国土交通省が公表した「令和5年度 宅地建物取引業法の施行状況調査」によると、2024年3月末時点の宅建業者数は以下のとおりです。

免許区分業者数前年度比
大臣免許3,047業者+4.3%
知事免許127,536業者+0.7%
合計130,583業者+0.8%

全体の業者数は10年連続で増加しており、13万業者台に乗ったのは2006年以来17年ぶりとなりました。

2024年3月末時点
全国の宅地建物取引業者数
合計
130,583
業者
知事免許 97.7%
127,536 業者
大臣免許 2.3%
3,047 業者
出典:国土交通省「令和5年度 宅地建物取引業法の施行状況調査」
知事免許が全体の約98%を占める(大臣免許は全体の約2.3%のみ)

内訳を見ると、知事免許が全体の約98%を占めており、圧倒的に知事免許業者が多いことがわかります。

これは、多くの不動産会社が1つの都道府県内で事業を展開しているためです。

都道府県知事免許とは?

都道府県知事免許は、1つの都道府県内にのみ事務所を設置して宅建業を営む場合に必要な免許です。

  • 申請先:主たる事務所の所在地を管轄する都道府県知事
  • 審査期間:約30〜40日
  • 申請手数料:33,000円(収入証紙)

知事免許が必要なケースの例

例① 東京都内に本店のみを設置する場合

  • 本店:渋谷区
  • 東京都知事免許

例② 大阪府内に本店のみを設置する場合

  • 本店:大阪市
  • 大阪府知事免許

例③ 同一都道府県内に複数の事務所を設置する場合

  • 本店:渋谷区(東京都)
  • 支店①:新宿区(東京都)
  • 支店②:千代田区(東京都)
  • 東京都知事免許(1つの都道府県内で完結しているため)

同一都道府県内であれば、支店が何店舗あっても知事免許で対応可能です。

国土交通大臣免許とは?

国土交通大臣免許は、2つ以上の都道府県にまたがって事務所を設置して宅建業を営む場合に必要な免許です。

  • 申請先:主たる事務所の所在地を管轄する地方整備局等
  • 審査期間:おおむね100日程度
  • 申請手数料:90,000円(登録免許税)

大臣免許が必要なケースの例

例① 本店と支店が別の都道府県にある場合

  • 本店:渋谷区(東京都)
  • 支店:さいたま市(埼玉県)
  • 国土交通大臣免許

例② 3つ以上の都道府県にまたがる場合

  • 本店:渋谷区(東京都)
  • 支店①:さいたま市(埼玉県)
  • 支店②:横浜市(神奈川県)
  • 国土交通大臣免許

ポイントは「事務所の数」ではなく「都道府県をまたぐかどうか」です。

事務所が2つしかなくても、それが別の都道府県に設置されていれば大臣免許が必要となります。

知事免許と大臣免許で差がない項目

よく誤解されがちですが、知事免許と大臣免許では以下の項目に違いはありません

  • 取り扱える物件の金額
  • 業務範囲(全国の物件を取り扱える点は同じ)
  • 有効期間(どちらも5年)
  • 営業保証金の額(本店1,000万円・支店500万円)
  • 保証協会加入時の分担金(本店60万円・支店30万円)
  • 専任の宅地建物取引士の設置義務(業務に従事する者5名に1名以上)

つまり、大臣免許のほうが「格上」というわけではなく、あくまで管轄行政庁が異なるだけと理解しておきましょう。

開業時は知事免許からのスタートが一般的

不動産業を新規で開業する場合、まず知事免許を取得してスタートするケースが大半です。

知事免許からスタートする3つの理由

①審査期間が短い

知事免許は約30〜40日で交付されますが、大臣免許は約100日かかります。

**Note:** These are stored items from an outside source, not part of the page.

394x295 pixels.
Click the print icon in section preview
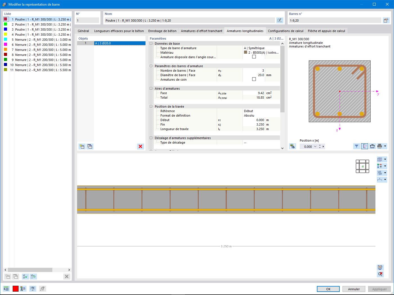[380, 146]
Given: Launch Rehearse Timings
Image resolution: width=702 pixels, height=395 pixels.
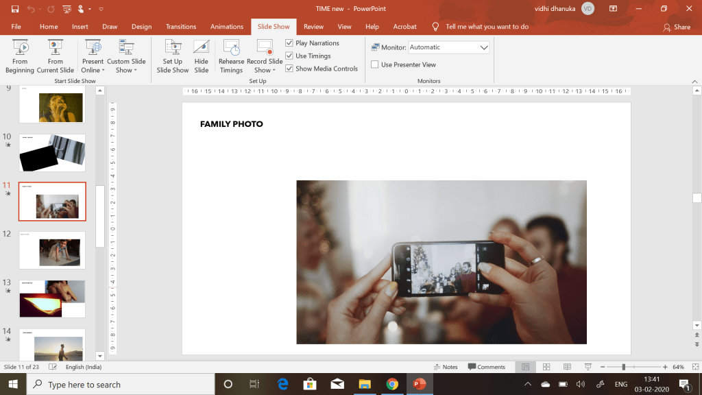Looking at the screenshot, I should 231,56.
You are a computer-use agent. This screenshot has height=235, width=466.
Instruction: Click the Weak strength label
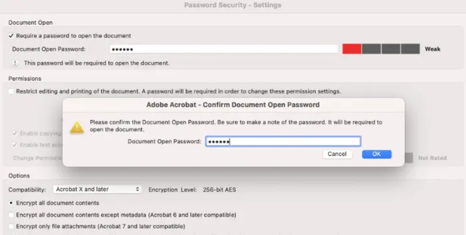433,49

営業開始までのロスを最小化できます。

②申請手数料が安い

知事免許は33,000円、大臣免許は90,000円と約3倍の差があります。

③拡大フェーズに合わせて免許換えが可能

事業拡大に伴い他都道府県に支店を出す段階で、「免許換え」の手続きにより大臣免許へ切り替えられます。

大臣免許で新規に開業しようとすると、準備期間を含めて営業開始まで3〜4ヶ月を要します。本店・支店の空家賃も発生するため、まず知事免許で本店を立ち上げ、その後大臣免許へ切り替えるのが効率的です。

知事免許から大臣免許への「免許換え」とは?

事業拡大により他の都道府県に事務所を設置することになった場合、免許換えの手続きが必要になります。

免許換えが必要となる主なケース

ケース変更内容免許換えの方向
他県に支店を新設1都道府県 → 2都道府県以上知事免許 → 大臣免許
本店を他県へ移転A県のみ → B県のみA県知事 → B県知事
他県の支店を廃止2都道府県以上 → 1都道府県大臣免許 → 知事免許

免許換えの注意点

  • 手続きは現在の免許の有効期間内に行う必要があります。
  • 免許換えにより新たに免許を受けた場合、現在の免許は自動的に失効します。
  • 新規申請と同じ手続き・手数料が必要です(大臣免許への切替は登録免許税90,000円)。
  • 大臣免許に切り替わると免許番号の更新回数は(1)にリセットされます。
  • 保証協会に加入している場合は、新設支店分の分担金30万円の追加納付が必要です。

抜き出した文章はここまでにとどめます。